**Aim of the exercise**:
Please give back each line below unchanged; none of the pictures should appear.

Dataset entries:

- - - - - - -

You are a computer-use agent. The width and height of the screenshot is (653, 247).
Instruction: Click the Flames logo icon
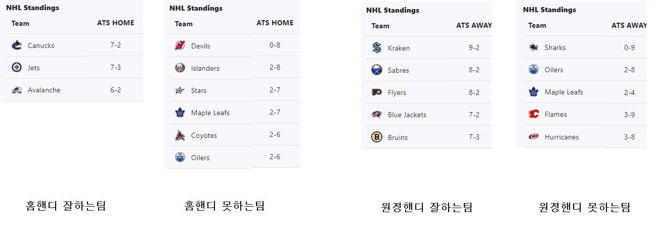534,114
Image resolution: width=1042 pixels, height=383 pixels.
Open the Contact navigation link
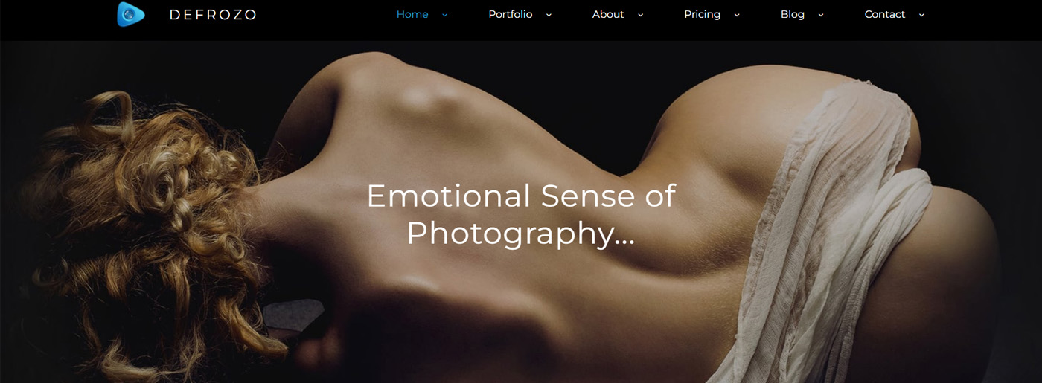pyautogui.click(x=885, y=14)
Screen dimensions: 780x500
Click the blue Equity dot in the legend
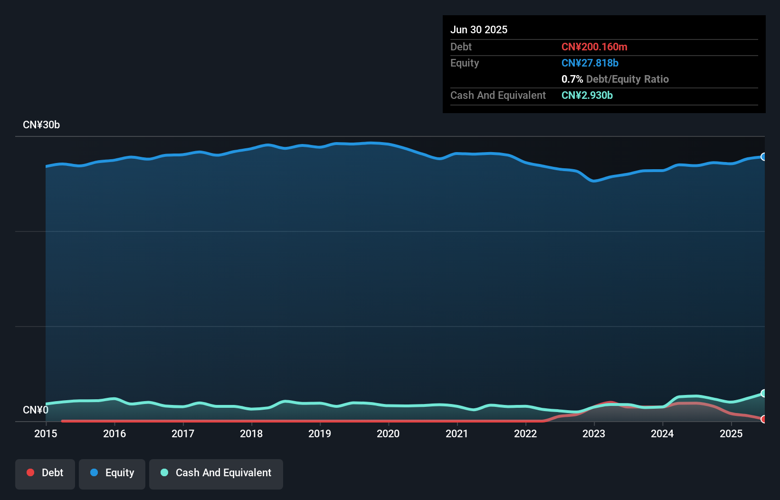point(94,472)
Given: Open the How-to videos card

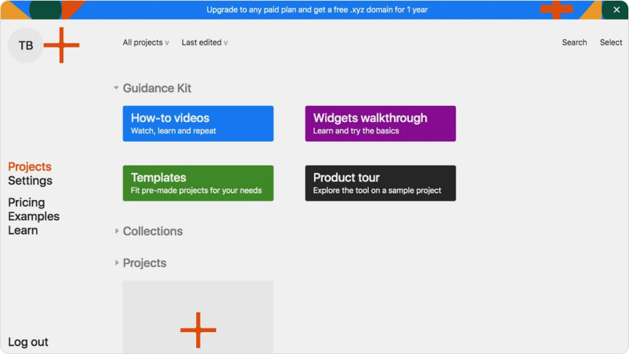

- - - - - - -

**Reply to the exercise**:
You are a computer-use agent. The width and height of the screenshot is (653, 247).
Instruction: Click the Flames logo icon
534,114
Image resolution: width=1042 pixels, height=383 pixels.
Open the Contact navigation link
pyautogui.click(x=885, y=14)
Screen dimensions: 780x500
Click the blue Equity dot in the legend
point(94,472)
Given: Open the How-to videos card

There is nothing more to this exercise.